Born as Robert Arquette in Los Angeles in 1969, Alexis became a performer at a young age and appeared in a music video by The Tubes at the age of 12.

As a teenager, she began playing gender-ambiguous roles and later became the subject of a 2007 documentary, She's My Brother which documented her transition from male to female. In February, David Arquette told Khloé Kardashian that Alexis no longer identified as transgender and instead wanted to be referred to as “gender suspicious.”

Throughout her career, Alexis made a name for herself as a cabaret performer, sometimes acting under the name Eva Destruction.

The Arquette family have requested privacy and asked for donations be made to organisations which support the LGBTQ community in her honour.
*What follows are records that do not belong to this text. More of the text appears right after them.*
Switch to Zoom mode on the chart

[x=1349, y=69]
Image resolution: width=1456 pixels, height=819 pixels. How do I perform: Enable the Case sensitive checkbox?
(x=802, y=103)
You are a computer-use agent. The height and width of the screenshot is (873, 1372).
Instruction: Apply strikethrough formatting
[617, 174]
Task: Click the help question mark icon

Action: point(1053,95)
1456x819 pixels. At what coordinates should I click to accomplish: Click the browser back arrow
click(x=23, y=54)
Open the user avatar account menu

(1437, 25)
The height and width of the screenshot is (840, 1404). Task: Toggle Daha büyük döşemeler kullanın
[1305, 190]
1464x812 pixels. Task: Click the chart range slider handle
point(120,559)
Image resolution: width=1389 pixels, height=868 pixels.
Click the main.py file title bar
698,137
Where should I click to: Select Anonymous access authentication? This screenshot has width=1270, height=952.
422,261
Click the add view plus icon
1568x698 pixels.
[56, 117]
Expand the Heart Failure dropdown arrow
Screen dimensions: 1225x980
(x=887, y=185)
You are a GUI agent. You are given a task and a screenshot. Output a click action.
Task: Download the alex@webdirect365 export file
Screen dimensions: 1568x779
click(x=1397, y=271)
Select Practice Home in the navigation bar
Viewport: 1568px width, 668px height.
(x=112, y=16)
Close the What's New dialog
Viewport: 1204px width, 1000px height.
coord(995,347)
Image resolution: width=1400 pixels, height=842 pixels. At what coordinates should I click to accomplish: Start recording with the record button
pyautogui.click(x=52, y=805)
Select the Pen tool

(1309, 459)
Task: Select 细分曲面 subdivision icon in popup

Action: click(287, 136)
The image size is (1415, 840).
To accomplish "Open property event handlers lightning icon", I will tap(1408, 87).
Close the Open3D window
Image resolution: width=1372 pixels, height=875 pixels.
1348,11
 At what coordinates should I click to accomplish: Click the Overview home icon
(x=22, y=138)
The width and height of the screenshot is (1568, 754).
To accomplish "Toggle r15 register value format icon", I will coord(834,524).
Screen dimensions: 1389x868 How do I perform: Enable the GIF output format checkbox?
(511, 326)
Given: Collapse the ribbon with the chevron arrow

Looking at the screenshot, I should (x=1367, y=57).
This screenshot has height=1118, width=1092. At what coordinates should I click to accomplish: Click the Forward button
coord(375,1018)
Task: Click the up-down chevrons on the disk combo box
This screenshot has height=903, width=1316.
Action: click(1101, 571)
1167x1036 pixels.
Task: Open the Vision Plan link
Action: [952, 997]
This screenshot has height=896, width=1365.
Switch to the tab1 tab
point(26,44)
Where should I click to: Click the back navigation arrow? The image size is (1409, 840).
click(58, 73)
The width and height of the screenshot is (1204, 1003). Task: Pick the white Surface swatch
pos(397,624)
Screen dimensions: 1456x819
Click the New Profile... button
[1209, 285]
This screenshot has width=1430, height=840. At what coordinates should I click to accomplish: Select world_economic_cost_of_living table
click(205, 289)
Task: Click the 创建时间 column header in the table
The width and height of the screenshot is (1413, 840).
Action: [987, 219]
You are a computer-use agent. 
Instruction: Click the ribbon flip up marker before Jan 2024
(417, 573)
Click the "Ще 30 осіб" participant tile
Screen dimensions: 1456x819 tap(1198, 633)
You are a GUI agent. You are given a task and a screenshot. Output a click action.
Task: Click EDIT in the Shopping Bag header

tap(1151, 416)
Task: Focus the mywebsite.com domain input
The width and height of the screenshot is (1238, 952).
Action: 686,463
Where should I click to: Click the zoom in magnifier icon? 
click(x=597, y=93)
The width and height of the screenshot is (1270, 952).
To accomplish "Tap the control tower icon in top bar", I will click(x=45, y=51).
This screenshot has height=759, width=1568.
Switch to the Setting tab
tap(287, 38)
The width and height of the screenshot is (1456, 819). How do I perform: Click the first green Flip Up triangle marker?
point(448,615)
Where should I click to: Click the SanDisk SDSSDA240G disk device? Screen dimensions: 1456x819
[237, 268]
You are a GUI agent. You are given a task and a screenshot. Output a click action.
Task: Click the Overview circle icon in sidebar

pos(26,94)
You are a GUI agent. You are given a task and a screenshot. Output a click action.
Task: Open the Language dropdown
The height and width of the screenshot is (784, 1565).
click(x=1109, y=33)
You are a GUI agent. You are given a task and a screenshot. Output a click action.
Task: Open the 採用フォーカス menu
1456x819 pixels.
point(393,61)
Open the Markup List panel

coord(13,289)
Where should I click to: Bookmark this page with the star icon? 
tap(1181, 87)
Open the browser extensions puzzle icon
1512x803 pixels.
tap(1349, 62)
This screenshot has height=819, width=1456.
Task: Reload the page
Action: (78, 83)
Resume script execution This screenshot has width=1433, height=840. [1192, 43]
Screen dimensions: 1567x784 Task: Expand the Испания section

Her sibling's statement in full:

“Our sister, Alexis Arquette, passed away this morning, September 11th, 2016.
“Alexis was a brilliant artist and painter, a singer, an entertainer and an actor. She starred in movies like ‘Last Exit to Brooklyn’, ‘Pulp Fiction’, ‘Jumpin’ at the Boneyard’, ‘Of Mice and Men’, ‘The Wedding Singer’, and ‘The Bride of Chucky’. Her career was cut short, not by her passing, but by her decision to live her truth and her life as a transgender woman. Despite the fact that there are few parts for trans actors, she refused to play roles that were demeaning or stereotypical. She was a vanguard in the fight for understanding and acceptance for all trans people.
“She fiercely lived her reality in a world where it is dangerous to be a trans person — a world largely unready to accept differences among human beings, and where there is still the ugliness of violence and hostility towards people that we may not understand.
“Alexis was born as Robert, our brother. We loved him the moment he arrived. But he came in as more than a sibling — he came as our great teacher. As Alexis transitioned into being a woman, she taught us tolerance and acceptance. As she moved through her process, she became our sister, teaching us what real love is.
“We learned what real bravery is through watching her journey of living as a trans woman. We came to discover the one truth — that love is everything.
“In the days leading to her death, she told us she was already visiting the other side, and that where she was going, there was only one gender. That on the other side, we are free from all of the things that separate us in this life, and that we are all one.
“She passed away surrounded by love. We held her and sang her David Bowie’s ‘Starman’ as she punched through the veil to the other side. We washed her body in rose petals and surrounded her with flowers.
“Alexis always had to do everything first. She left before we were ready to let her go. We are all heartbroken that she is no longer with us, but we are grateful for the grace and kindness we were all shown during this difficult time. We are comforted by the fact that Alexis came into our family and was our brother and then our sister, and that she gave us so much love. We will love you always, Alexis. We know we were the lucky ones.
“The family asks that in lieu of flowers or gifts, donations please be sent to organizations that support the LGBTQ community in honour of Alexis Arquette.
“Please respect our privacy during this time of grieving.”